DIRECTIONS FOR THIS TASK:
Could you rewrite the material below with "Translate Tweet" renamed to "Translate Post", leaving everything else unchanged?

Items in a dataset:
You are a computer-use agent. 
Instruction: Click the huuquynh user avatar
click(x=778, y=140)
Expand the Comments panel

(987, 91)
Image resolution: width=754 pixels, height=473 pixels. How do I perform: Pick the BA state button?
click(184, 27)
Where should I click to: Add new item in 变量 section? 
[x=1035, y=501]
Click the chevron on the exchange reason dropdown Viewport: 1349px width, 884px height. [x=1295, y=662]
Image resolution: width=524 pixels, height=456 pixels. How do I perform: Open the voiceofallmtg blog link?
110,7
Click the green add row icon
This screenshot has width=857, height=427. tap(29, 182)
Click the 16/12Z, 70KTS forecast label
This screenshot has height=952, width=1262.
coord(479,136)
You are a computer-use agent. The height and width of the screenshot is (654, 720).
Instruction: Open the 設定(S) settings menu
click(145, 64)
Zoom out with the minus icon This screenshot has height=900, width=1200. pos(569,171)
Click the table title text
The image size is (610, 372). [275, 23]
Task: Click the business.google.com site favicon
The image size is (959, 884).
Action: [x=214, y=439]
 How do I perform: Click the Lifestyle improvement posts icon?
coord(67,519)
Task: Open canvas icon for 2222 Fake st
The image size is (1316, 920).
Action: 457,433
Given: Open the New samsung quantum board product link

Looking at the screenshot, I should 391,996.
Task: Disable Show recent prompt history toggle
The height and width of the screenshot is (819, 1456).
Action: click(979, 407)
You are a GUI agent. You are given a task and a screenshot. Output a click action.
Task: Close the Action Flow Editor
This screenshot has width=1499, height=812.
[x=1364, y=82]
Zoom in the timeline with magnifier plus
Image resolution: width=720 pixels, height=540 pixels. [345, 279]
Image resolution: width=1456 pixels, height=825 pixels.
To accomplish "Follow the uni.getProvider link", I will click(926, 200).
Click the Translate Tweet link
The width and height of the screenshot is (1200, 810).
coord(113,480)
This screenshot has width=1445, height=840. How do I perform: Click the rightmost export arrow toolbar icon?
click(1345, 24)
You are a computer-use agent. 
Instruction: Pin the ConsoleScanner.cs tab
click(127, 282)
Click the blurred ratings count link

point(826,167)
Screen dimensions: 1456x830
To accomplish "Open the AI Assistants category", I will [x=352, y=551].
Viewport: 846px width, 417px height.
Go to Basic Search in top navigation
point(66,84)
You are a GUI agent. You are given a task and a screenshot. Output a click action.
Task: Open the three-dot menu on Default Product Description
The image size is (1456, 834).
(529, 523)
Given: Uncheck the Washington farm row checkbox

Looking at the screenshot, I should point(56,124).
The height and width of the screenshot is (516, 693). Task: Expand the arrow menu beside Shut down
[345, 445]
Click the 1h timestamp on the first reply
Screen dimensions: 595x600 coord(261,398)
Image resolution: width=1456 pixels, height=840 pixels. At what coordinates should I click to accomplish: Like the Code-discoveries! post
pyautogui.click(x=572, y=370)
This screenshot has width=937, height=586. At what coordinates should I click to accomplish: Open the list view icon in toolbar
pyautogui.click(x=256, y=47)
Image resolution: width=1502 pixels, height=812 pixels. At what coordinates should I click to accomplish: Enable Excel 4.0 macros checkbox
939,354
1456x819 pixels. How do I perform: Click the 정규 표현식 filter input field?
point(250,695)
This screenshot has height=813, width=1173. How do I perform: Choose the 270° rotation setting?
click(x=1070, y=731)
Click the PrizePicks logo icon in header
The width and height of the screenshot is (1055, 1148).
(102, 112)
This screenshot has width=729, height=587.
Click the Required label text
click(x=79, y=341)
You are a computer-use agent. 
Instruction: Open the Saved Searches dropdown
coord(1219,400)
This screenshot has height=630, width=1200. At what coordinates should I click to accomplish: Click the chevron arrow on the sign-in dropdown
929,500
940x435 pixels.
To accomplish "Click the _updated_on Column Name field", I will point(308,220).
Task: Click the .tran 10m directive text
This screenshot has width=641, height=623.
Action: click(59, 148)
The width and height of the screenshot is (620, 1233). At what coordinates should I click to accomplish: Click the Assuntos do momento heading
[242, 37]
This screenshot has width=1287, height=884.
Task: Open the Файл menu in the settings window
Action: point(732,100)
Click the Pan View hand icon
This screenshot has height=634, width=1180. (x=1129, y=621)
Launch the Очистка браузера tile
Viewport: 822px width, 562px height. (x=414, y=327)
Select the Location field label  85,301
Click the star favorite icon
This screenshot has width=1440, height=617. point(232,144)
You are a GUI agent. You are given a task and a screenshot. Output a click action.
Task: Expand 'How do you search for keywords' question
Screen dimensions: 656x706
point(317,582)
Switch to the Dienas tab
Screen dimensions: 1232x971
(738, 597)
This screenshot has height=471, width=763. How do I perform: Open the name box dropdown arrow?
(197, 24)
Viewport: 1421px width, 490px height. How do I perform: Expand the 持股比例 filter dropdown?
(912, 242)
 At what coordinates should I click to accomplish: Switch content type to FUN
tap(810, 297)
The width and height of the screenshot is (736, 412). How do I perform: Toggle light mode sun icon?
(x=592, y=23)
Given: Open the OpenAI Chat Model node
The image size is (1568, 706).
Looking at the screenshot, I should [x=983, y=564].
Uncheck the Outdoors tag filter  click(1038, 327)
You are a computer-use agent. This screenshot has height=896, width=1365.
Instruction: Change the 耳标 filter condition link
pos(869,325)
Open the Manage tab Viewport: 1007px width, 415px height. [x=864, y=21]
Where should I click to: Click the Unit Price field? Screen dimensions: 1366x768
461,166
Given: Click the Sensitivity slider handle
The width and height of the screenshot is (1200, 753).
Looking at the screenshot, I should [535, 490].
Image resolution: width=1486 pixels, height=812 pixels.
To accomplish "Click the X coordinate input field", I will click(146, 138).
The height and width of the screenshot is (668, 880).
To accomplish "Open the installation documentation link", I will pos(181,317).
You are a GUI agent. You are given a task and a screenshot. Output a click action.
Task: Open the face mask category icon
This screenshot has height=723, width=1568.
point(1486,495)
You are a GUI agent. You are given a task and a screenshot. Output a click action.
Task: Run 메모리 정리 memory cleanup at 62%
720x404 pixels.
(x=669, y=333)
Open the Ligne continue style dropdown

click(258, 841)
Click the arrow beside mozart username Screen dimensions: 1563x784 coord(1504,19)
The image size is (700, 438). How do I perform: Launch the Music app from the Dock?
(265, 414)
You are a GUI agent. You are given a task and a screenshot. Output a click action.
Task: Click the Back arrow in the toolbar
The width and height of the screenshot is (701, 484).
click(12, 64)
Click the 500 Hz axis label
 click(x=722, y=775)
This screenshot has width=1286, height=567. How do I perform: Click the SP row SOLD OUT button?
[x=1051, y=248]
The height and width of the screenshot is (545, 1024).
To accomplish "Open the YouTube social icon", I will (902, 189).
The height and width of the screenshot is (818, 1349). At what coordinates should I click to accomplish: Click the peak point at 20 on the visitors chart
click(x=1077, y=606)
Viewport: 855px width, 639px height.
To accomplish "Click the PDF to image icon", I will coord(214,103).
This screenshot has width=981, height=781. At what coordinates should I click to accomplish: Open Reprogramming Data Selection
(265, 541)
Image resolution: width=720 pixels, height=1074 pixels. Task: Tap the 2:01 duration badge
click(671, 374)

EXERCISE SOLUTION:
You are a computer-use agent. 
Instruction: Click the huuquynh user avatar
click(x=778, y=140)
Expand the Comments panel

(987, 91)
Image resolution: width=754 pixels, height=473 pixels. How do I perform: Pick the BA state button?
click(184, 27)
Where should I click to: Add new item in 变量 section? 
[x=1035, y=501]
Click the chevron on the exchange reason dropdown Viewport: 1349px width, 884px height. [x=1295, y=662]
Image resolution: width=524 pixels, height=456 pixels. How do I perform: Open the voiceofallmtg blog link?
110,7
Click the green add row icon
This screenshot has width=857, height=427. tap(29, 182)
Click the 16/12Z, 70KTS forecast label
This screenshot has height=952, width=1262.
coord(479,136)
You are a computer-use agent. The height and width of the screenshot is (654, 720).
Instruction: Open the 設定(S) settings menu
click(145, 64)
Zoom out with the minus icon This screenshot has height=900, width=1200. pos(569,171)
Click the table title text
The image size is (610, 372). [275, 23]
Task: Click the business.google.com site favicon
The image size is (959, 884).
Action: [x=214, y=439]
 How do I perform: Click the Lifestyle improvement posts icon?
coord(67,519)
Task: Open canvas icon for 2222 Fake st
The image size is (1316, 920).
Action: 457,433
Given: Open the New samsung quantum board product link

Looking at the screenshot, I should 391,996.
Task: Disable Show recent prompt history toggle
The height and width of the screenshot is (819, 1456).
Action: click(979, 407)
You are a GUI agent. You are given a task and a screenshot. Output a click action.
Task: Close the Action Flow Editor
This screenshot has width=1499, height=812.
[x=1364, y=82]
Zoom in the timeline with magnifier plus
Image resolution: width=720 pixels, height=540 pixels. [345, 279]
Image resolution: width=1456 pixels, height=825 pixels.
To accomplish "Follow the uni.getProvider link", I will click(926, 200).
Click the Translate Post link
The width and height of the screenshot is (1200, 810).
coord(113,480)
This screenshot has width=1445, height=840. How do I perform: Click the rightmost export arrow toolbar icon?
click(1345, 24)
You are a computer-use agent. 
Instruction: Pin the ConsoleScanner.cs tab
click(127, 282)
Click the blurred ratings count link

point(826,167)
Screen dimensions: 1456x830
To accomplish "Open the AI Assistants category", I will [x=352, y=551].
Viewport: 846px width, 417px height.
Go to Basic Search in top navigation
point(66,84)
You are a GUI agent. You are given a task and a screenshot. Output a click action.
Task: Open the three-dot menu on Default Product Description
The image size is (1456, 834).
(529, 523)
Given: Uncheck the Washington farm row checkbox

Looking at the screenshot, I should point(56,124).
The height and width of the screenshot is (516, 693). Task: Expand the arrow menu beside Shut down
[345, 445]
Click the 1h timestamp on the first reply
Screen dimensions: 595x600 coord(261,398)
Image resolution: width=1456 pixels, height=840 pixels. At what coordinates should I click to accomplish: Like the Code-discoveries! post
pyautogui.click(x=572, y=370)
This screenshot has width=937, height=586. At what coordinates should I click to accomplish: Open the list view icon in toolbar
pyautogui.click(x=256, y=47)
Image resolution: width=1502 pixels, height=812 pixels. At what coordinates should I click to accomplish: Enable Excel 4.0 macros checkbox
939,354
1456x819 pixels. How do I perform: Click the 정규 표현식 filter input field?
point(250,695)
This screenshot has height=813, width=1173. How do I perform: Choose the 270° rotation setting?
click(x=1070, y=731)
Click the PrizePicks logo icon in header
The width and height of the screenshot is (1055, 1148).
(102, 112)
This screenshot has width=729, height=587.
Click the Required label text
click(x=79, y=341)
You are a computer-use agent. 
Instruction: Open the Saved Searches dropdown
coord(1219,400)
This screenshot has height=630, width=1200. At what coordinates should I click to accomplish: Click the chevron arrow on the sign-in dropdown
929,500
940x435 pixels.
To accomplish "Click the _updated_on Column Name field", I will point(308,220).
Task: Click the .tran 10m directive text
This screenshot has width=641, height=623.
Action: click(59, 148)
The width and height of the screenshot is (620, 1233). At what coordinates should I click to accomplish: Click the Assuntos do momento heading
[242, 37]
This screenshot has width=1287, height=884.
Task: Open the Файл menu in the settings window
Action: point(732,100)
Click the Pan View hand icon
This screenshot has height=634, width=1180. (x=1129, y=621)
Launch the Очистка браузера tile
Viewport: 822px width, 562px height. (x=414, y=327)
Select the Location field label  85,301
Click the star favorite icon
This screenshot has width=1440, height=617. point(232,144)
You are a GUI agent. You are given a task and a screenshot. Output a click action.
Task: Expand 'How do you search for keywords' question
Screen dimensions: 656x706
point(317,582)
Switch to the Dienas tab
Screen dimensions: 1232x971
(738, 597)
This screenshot has height=471, width=763. How do I perform: Open the name box dropdown arrow?
(197, 24)
Viewport: 1421px width, 490px height. How do I perform: Expand the 持股比例 filter dropdown?
(912, 242)
 At what coordinates should I click to accomplish: Switch content type to FUN
tap(810, 297)
The width and height of the screenshot is (736, 412). How do I perform: Toggle light mode sun icon?
(x=592, y=23)
Given: Open the OpenAI Chat Model node
The image size is (1568, 706).
Looking at the screenshot, I should [x=983, y=564].
Uncheck the Outdoors tag filter  click(1038, 327)
You are a computer-use agent. This screenshot has height=896, width=1365.
Instruction: Change the 耳标 filter condition link
pos(869,325)
Open the Manage tab Viewport: 1007px width, 415px height. [x=864, y=21]
Where should I click to: Click the Unit Price field? Screen dimensions: 1366x768
461,166
Given: Click the Sensitivity slider handle
The width and height of the screenshot is (1200, 753).
Looking at the screenshot, I should [535, 490].
Image resolution: width=1486 pixels, height=812 pixels.
To accomplish "Click the X coordinate input field", I will click(146, 138).
The height and width of the screenshot is (668, 880).
To accomplish "Open the installation documentation link", I will pos(181,317).
You are a GUI agent. You are given a task and a screenshot. Output a click action.
Task: Open the face mask category icon
This screenshot has height=723, width=1568.
point(1486,495)
You are a GUI agent. You are given a task and a screenshot. Output a click action.
Task: Run 메모리 정리 memory cleanup at 62%
720x404 pixels.
(x=669, y=333)
Open the Ligne continue style dropdown

click(258, 841)
Click the arrow beside mozart username Screen dimensions: 1563x784 coord(1504,19)
The image size is (700, 438). How do I perform: Launch the Music app from the Dock?
(265, 414)
You are a GUI agent. You are given a task and a screenshot. Output a click action.
Task: Click the Back arrow in the toolbar
The width and height of the screenshot is (701, 484).
click(12, 64)
Click the 500 Hz axis label
 click(x=722, y=775)
This screenshot has width=1286, height=567. How do I perform: Click the SP row SOLD OUT button?
[x=1051, y=248]
The height and width of the screenshot is (545, 1024).
To accomplish "Open the YouTube social icon", I will (902, 189).
The height and width of the screenshot is (818, 1349). At what coordinates should I click to accomplish: Click the peak point at 20 on the visitors chart
click(x=1077, y=606)
Viewport: 855px width, 639px height.
To accomplish "Click the PDF to image icon", I will coord(214,103).
This screenshot has width=981, height=781. At what coordinates should I click to accomplish: Open Reprogramming Data Selection
(265, 541)
Image resolution: width=720 pixels, height=1074 pixels. Task: Tap the 2:01 duration badge
click(671, 374)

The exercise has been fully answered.